Vielleicht, dachte sie, ist meine Unsicherheit gar nicht mein größter Schwachpunkt. Vielleicht ist sie mein Vorteil.
Sie dachte an Sarah. An ihr müdes Gesicht in der Krabbelgruppe. An die Verzweiflung in ihrer Stimme. Sarah brauchte keine Expertin. Sie brauchte jemanden, der verstand, wie es sich anfühlte, nachts wach zu liegen und sich hilflos zu fühlen.
Jemanden wie Fatima.
Sie nahm ihr Handy und tippte, ohne zu zögern: „Hi Sarah! Ich dachte gerade an dich. Wie läuft es denn mit dem Schlaf? Falls du magst, können wir uns mal auf einen Kaffee treffen und reden. Manchmal hilft es, sich auszutauschen. ☕“
Bevor der Zweifel zurückkommen konnte, drückte sie „Senden“.

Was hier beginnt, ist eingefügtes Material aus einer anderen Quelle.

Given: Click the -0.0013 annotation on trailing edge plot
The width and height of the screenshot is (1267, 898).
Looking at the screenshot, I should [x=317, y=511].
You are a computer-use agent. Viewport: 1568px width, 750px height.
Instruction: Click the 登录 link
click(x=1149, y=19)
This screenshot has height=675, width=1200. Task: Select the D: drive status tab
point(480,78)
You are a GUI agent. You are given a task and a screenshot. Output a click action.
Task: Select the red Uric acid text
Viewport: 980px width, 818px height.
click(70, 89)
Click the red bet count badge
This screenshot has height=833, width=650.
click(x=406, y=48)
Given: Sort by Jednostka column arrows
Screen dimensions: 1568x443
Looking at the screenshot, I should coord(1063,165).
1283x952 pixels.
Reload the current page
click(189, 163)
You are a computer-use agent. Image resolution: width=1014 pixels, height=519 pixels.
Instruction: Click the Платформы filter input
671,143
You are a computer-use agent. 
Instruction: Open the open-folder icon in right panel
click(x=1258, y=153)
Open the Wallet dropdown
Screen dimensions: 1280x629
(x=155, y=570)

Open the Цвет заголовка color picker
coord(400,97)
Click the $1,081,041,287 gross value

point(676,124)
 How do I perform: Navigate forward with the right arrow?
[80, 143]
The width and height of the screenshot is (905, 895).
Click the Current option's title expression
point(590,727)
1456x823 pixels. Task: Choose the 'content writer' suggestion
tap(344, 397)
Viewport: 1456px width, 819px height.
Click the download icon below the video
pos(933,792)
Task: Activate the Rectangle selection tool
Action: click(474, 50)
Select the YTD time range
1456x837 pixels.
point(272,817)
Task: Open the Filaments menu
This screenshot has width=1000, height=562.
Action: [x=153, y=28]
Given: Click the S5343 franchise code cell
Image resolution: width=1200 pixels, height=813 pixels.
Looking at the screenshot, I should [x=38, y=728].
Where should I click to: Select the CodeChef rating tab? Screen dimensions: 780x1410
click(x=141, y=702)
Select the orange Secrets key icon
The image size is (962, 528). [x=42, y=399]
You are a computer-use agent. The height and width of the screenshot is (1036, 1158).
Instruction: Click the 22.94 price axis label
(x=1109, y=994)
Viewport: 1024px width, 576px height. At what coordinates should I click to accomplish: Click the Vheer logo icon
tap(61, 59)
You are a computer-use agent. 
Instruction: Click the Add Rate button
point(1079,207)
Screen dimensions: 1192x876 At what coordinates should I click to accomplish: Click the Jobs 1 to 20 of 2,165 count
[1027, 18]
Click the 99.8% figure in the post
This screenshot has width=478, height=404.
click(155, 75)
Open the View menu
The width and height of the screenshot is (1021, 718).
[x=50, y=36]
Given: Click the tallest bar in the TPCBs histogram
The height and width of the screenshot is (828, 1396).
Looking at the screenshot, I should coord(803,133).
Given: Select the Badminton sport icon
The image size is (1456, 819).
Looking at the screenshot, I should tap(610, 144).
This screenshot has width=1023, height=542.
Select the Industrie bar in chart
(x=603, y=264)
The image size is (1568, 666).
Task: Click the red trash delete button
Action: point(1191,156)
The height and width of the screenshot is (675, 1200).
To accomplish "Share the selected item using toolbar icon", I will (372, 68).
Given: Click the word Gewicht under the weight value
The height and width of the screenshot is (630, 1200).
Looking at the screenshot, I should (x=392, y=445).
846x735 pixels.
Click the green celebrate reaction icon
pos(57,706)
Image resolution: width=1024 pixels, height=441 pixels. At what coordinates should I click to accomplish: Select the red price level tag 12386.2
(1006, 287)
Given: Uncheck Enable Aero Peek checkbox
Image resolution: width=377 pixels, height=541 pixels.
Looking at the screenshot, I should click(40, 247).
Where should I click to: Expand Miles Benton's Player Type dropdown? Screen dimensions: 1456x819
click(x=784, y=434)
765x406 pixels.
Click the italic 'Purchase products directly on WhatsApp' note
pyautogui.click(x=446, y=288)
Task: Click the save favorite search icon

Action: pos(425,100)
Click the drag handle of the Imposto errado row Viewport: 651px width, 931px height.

Ihr Herz klopfte. Aber es war ein anderes Klopfen als in den letzten Wochen. Nicht die Angst vor dem Scheitern. Sondern die Aufregung des Anfangs.
Das Handy summte fast sofort. „Oh ja, das wäre toll! Ich kann wirklich jeden Rat gebrauchen. Wann passt es dir?“
Fatima lächelte und tippte zurück: „Wie wäre es morgen Nachmittag?“
So einfach, dachte sie. Warum habe ich das nicht früher gemacht?
Aber sie kannte die Antwort. Weil sie geglaubt hatte, sie müsste erst perfekt sein, bevor sie helfen könnte. Weil sie gedacht hatte, sie bräuchte alle Antworten, bevor sie die ersten Fragen stellen durfte.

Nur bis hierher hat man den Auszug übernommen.